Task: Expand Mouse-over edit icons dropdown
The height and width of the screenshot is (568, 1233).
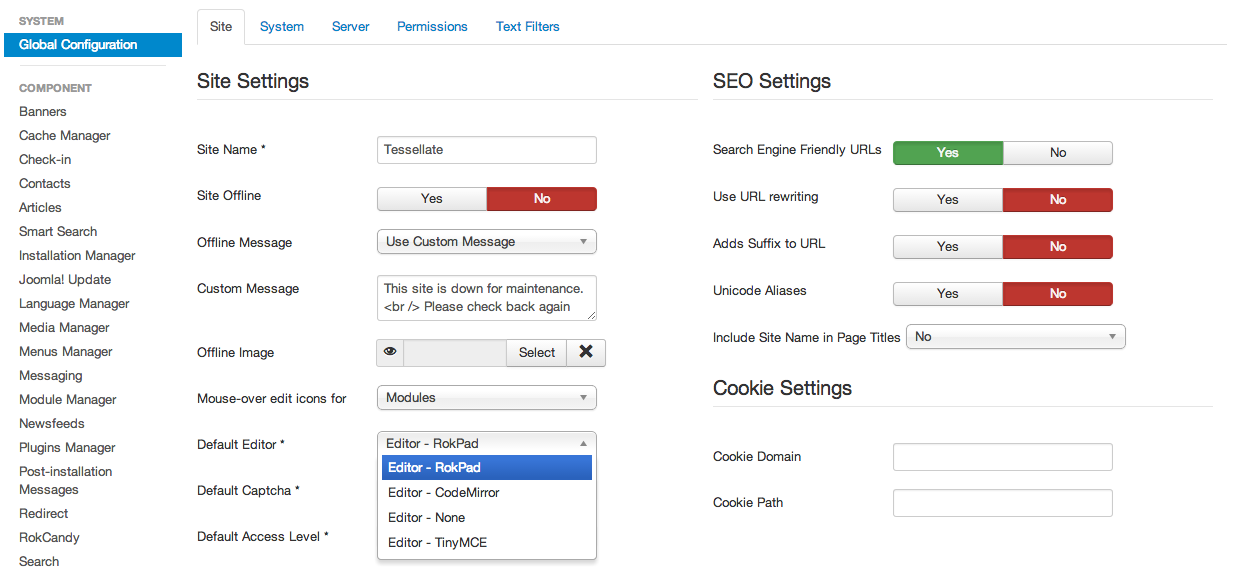Action: click(486, 398)
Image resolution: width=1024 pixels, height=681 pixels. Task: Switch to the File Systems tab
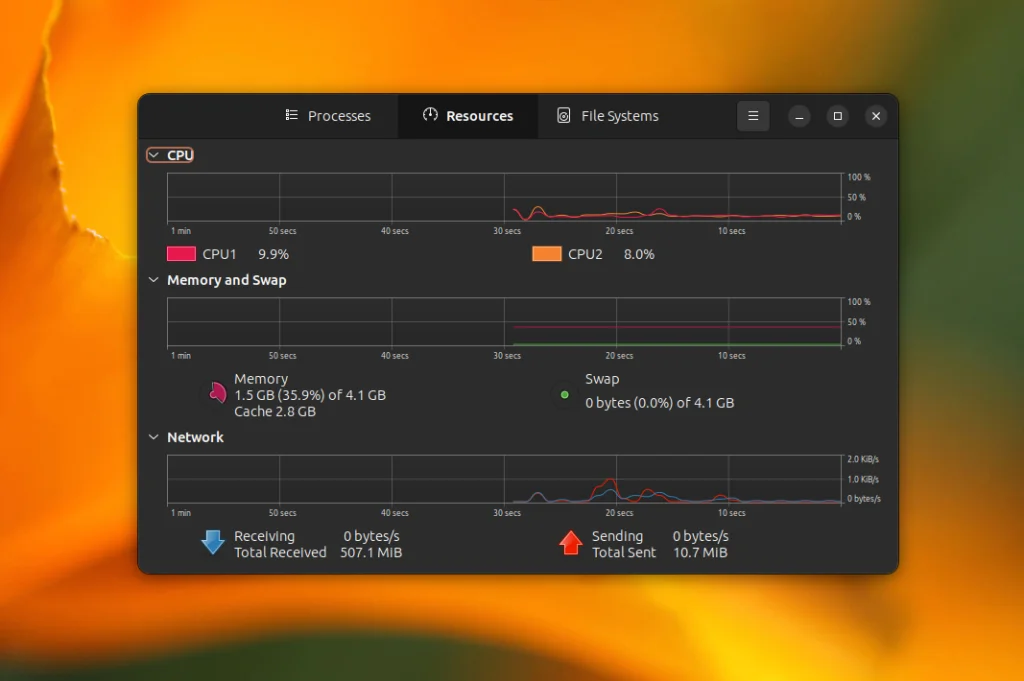pos(608,116)
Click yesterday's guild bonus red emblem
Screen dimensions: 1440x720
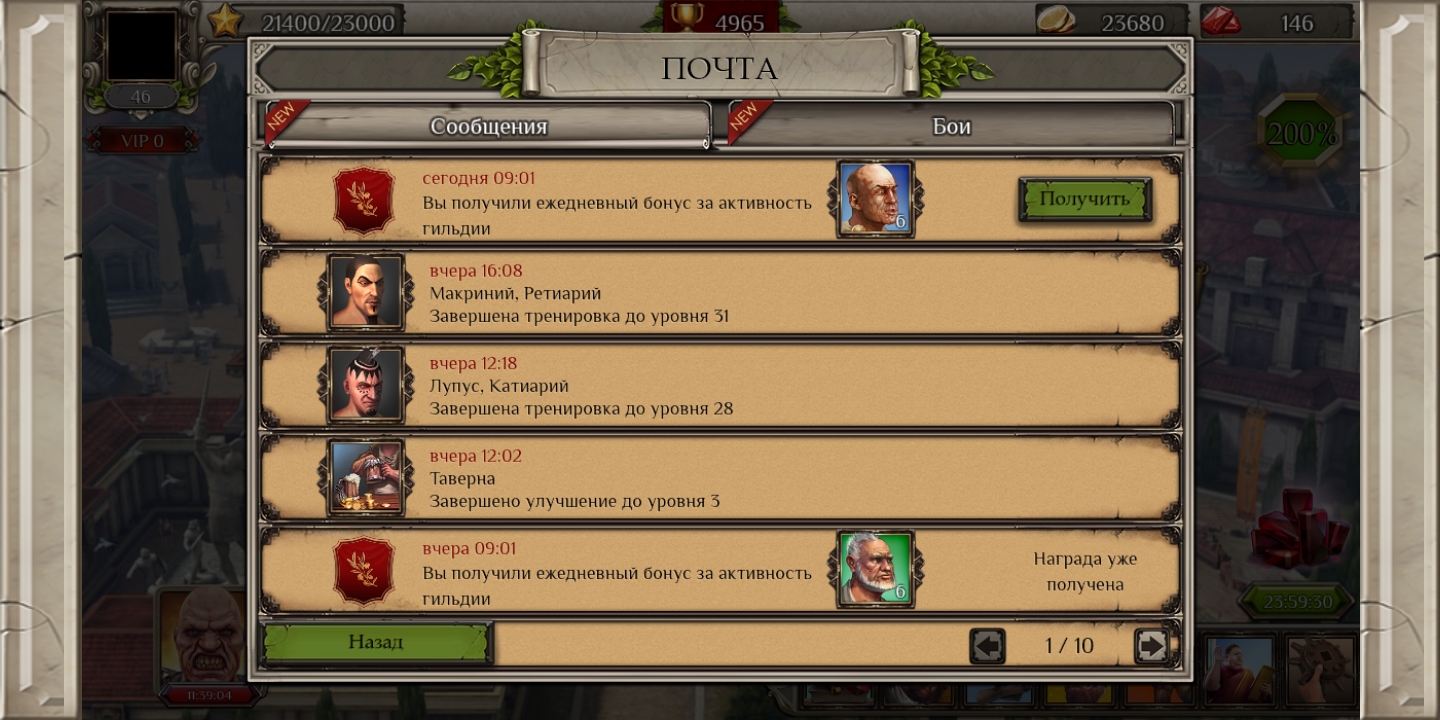[363, 570]
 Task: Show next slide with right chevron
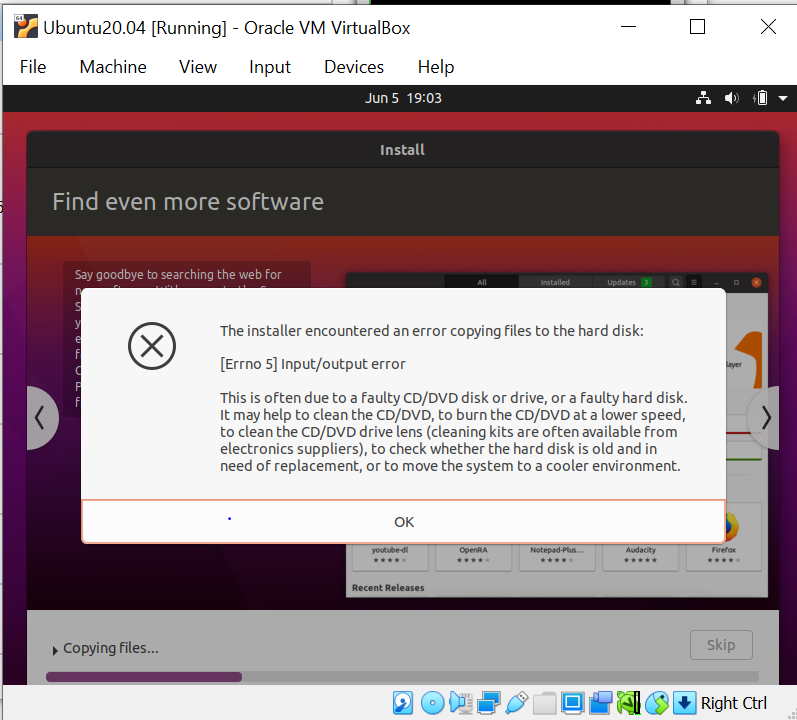(767, 418)
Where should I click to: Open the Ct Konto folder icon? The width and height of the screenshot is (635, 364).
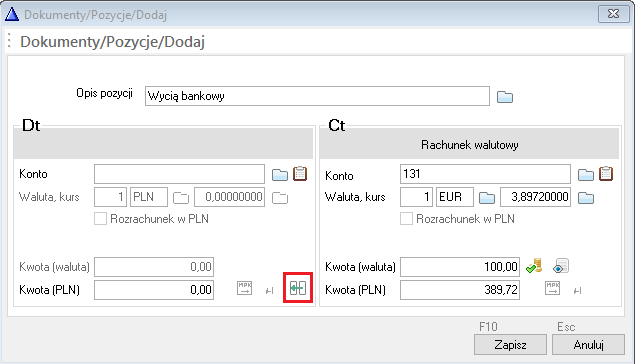pos(586,175)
◆ ◆ ◆
Restate the data word for word and exclude every picture.

Task: Expand Mouse-over edit icons dropdown
The height and width of the screenshot is (568, 1233).
Action: click(486, 398)
Image resolution: width=1024 pixels, height=681 pixels. Task: Switch to the File Systems tab
pos(608,116)
Click yesterday's guild bonus red emblem
Screen dimensions: 1440x720
[363, 570]
 Task: Show next slide with right chevron
(767, 418)
Where should I click to: Open the Ct Konto folder icon? The width and height of the screenshot is (635, 364).
pos(586,175)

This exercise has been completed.